Intervention de Barbara Romagnan

Réunion du 4 juin 2014 à 9h30
Commission des affaires sociales

Photo issue du site de l'Assemblée nationale ou de WikipediaBarbara Romagnan :

Monsieur le rapporteur, au nom du groupe SRC, je salue votre initiative et votre souhait d'un débat apaisé, ouvert à la société civile.

Nous sommes favorables à la création de la commission d'enquête que vous nous proposez car il est toujours positif d'évaluer les politiques publiques. En l'espèce, cette démarche est particulièrement justifiée, d'une part, parce que les vingt années écoulées depuis les lois « Robien » de 1996 nous permettent d'avoir un certain recul et, d'autre part parce qu'alors que le chômage ronge le pays et que la croissance est atone, il n'est pas exclu que la réduction du temps de travail puisse avoir aujourd'hui un impact positif sur l'emploi.

Selon l'article unique de votre proposition de résolution, le travail de la commission d'enquête portera « notamment [sur] la loi n° 98-461 du 13 juin 1998 d'orientation et d'incitation à la réduction du temps de travail ». S'il est vrai que les lois dites « Aubry » constituent l'essentiel du dispositif de réduction du temps de travail et que, d'autre part, votre formulation n'y borne pas le champ des investigations, je m'interroge sur cette précision qui peut paraître superflue.

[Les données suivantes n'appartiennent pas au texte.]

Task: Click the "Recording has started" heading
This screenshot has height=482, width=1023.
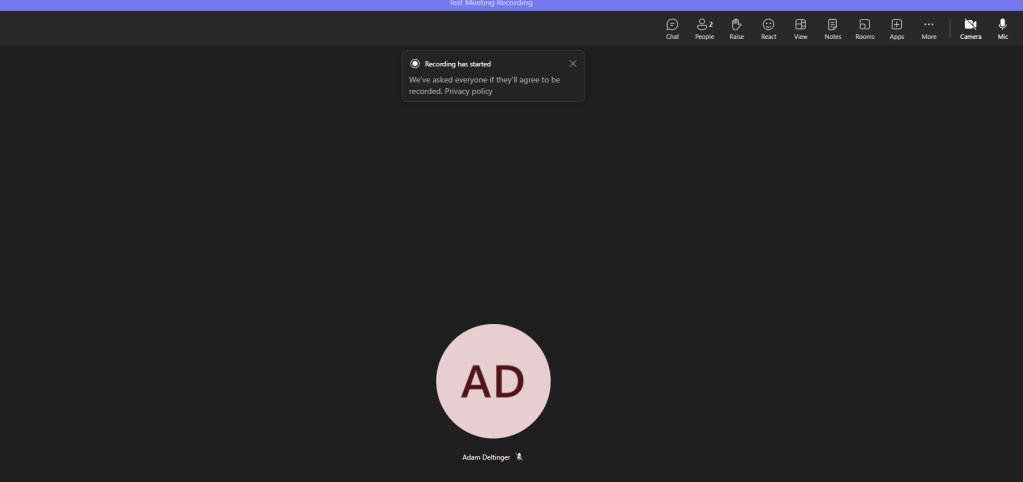Action: click(458, 64)
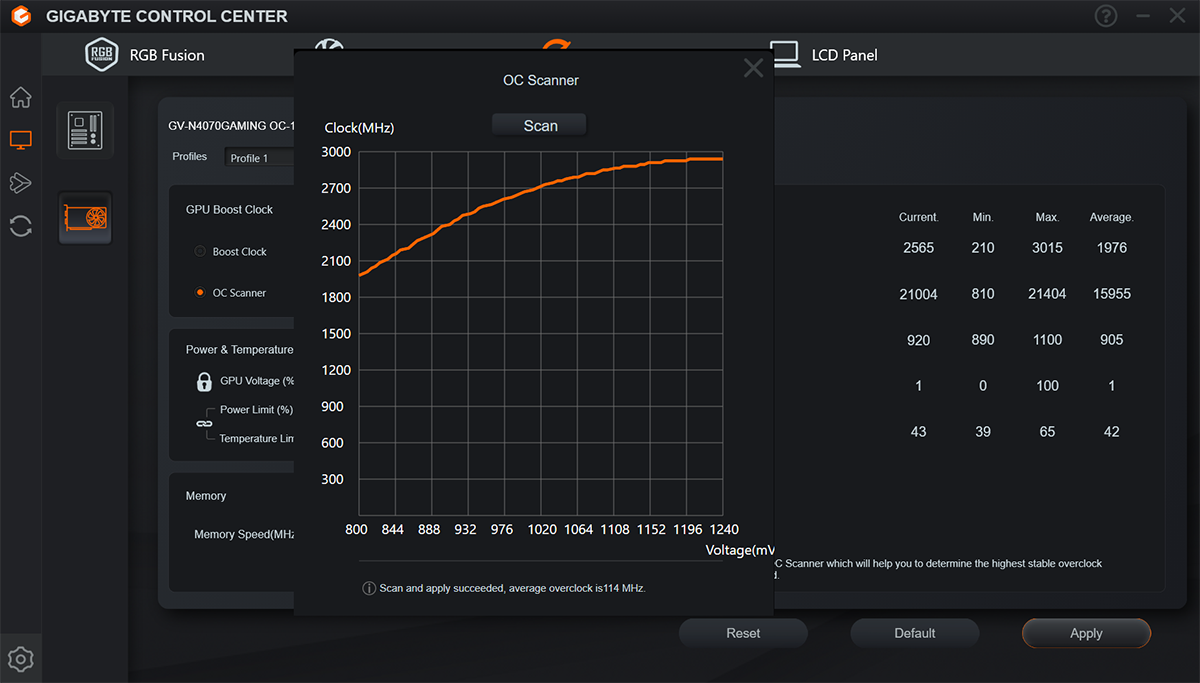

Nous nous reconnaissons néanmoins dans l'approche globale que vous avez choisie, prenant en compte « l'impact sociétal, social, économique et financier de la réduction progressive du temps de travail ».

À vrai dire, le travail est d'ores et déjà largement partagé. Certains ne travaillent pas du tout, d'autres travaillent trop – selon l'INSEE, la durée réelle d'un temps plein dans notre pays est supérieure à trente-neuf heures –, tandis que nombreux sont ceux qui ont du mal à s'en sortir parce qu'ils sont employés à temps partiel – je devrais d'ailleurs dire « nombreuses » puisque ce sont à 82 % des femmes. Ce partage de fait génère de la souffrance ; il se traduit par des arrêts maladie, par l'absentéisme et par le recul de la qualité. Il a donc un impact sur la productivité et sur les comptes sociaux.

Sans avoir eu à se prononcer, les citoyens sont donc confrontés à un partage du travail qui résulte du fonctionnement du marché et de la croissance de la productivité. Cette situation n'est d'ailleurs pas spécifique à notre pays. Aux États-Unis, même avant la crise des subprimes, les « petits boulots » étaient tellement répandus que la durée moyenne du travail était inférieure à trente-quatre heures. Au Pays-Bas, 75 % des femmes travaillent à temps partiel ; elles sont 45 % en Allemagne. Quelle peut être alors leur carrière ? Comment vivre dans ces conditions en cas de séparation ? Les gains de productivité auraient pourtant dû offrir des perspectives positives. Les travaux les plus pénibles peuvent en effet être réservés aux machines et le temps ainsi dégagé permettre aux actifs de se consacrer à leurs proches, à leur vie personnelle ou à des activités bénévoles.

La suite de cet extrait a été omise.